Fernielea pupils in Aberdeen have had their hopes and dreams brought to life with the helping hands of aspiring teenage street artists from Tesco Woodend’s outdoor youth club.
The design for the wall art was inspired by Primary 6 pupils and painted by youngsters from The Hub – which was launched in May last year to combat disorderly behaviour in the area.
The Reboot programme with Foyer Aberdeen, funded through the National Lottery, worked with the children to inspire the design by sharing what their hopes and dreams for the future are.
Marc Delaye who runs Fresh Paint, designed the wall art and has also taken time to teach the teenagers of The Hub the skills of graffiti art.
A lasting legacy on the community
The school children and the young teenagers were equally excited to leave “a lasting legacy” on the community.

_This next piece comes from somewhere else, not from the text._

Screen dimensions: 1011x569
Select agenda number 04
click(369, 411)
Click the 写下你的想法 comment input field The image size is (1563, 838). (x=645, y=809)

Lisa Walker, head teacher of Fernielea Primary said: “The young people from Hazlehead Academy, who painted the mural, under the guidance of Marc from Fresh Paint, worked hard to capture the hopes and dreams of our Primary 6 pupils who inspired the design.
“The theme that came through strongly in the design process included the school values characters of happy, safe and achieving.
“The children were delighted to see them feature in the mural.”
Chap Homes and Nodram decorators supplied materials to prep the wall for the children’s art.
Derek Bain, the police’s local partnership department officer, who has played a major role in the hub since the start, said: “The Hub had been really positive and we were looking for more projects in the community as the young people wanted to make a difference.
“They were fortunate to receive one on one tuition with Marc and the results are there to see.”
In a bid to combat anti-social behaviour in the Summerhill and Sheddocksley area, police worked alongside Tesco Woodend to provide the youngsters with a safe space.
The set up of the outdoor hub saw police call outs reduce by 90%.
Fresh Paint hosted a graffiti workshop to create a mural of Space Jam under the supermarket.
The teenagers “caught the bug” for street art, said Constable Derek Bain.
He said: “It started with a target group but word got out and we have mums and dads dropping off kids every Thursday, which is a good sign that the community knows it is a good and safe space to be.”
“The youth club has now been awarded £15,000 from Cashback for Communities – as well as Youth Scotland providing funds for trips away which will “show them there is a bigger world out there.”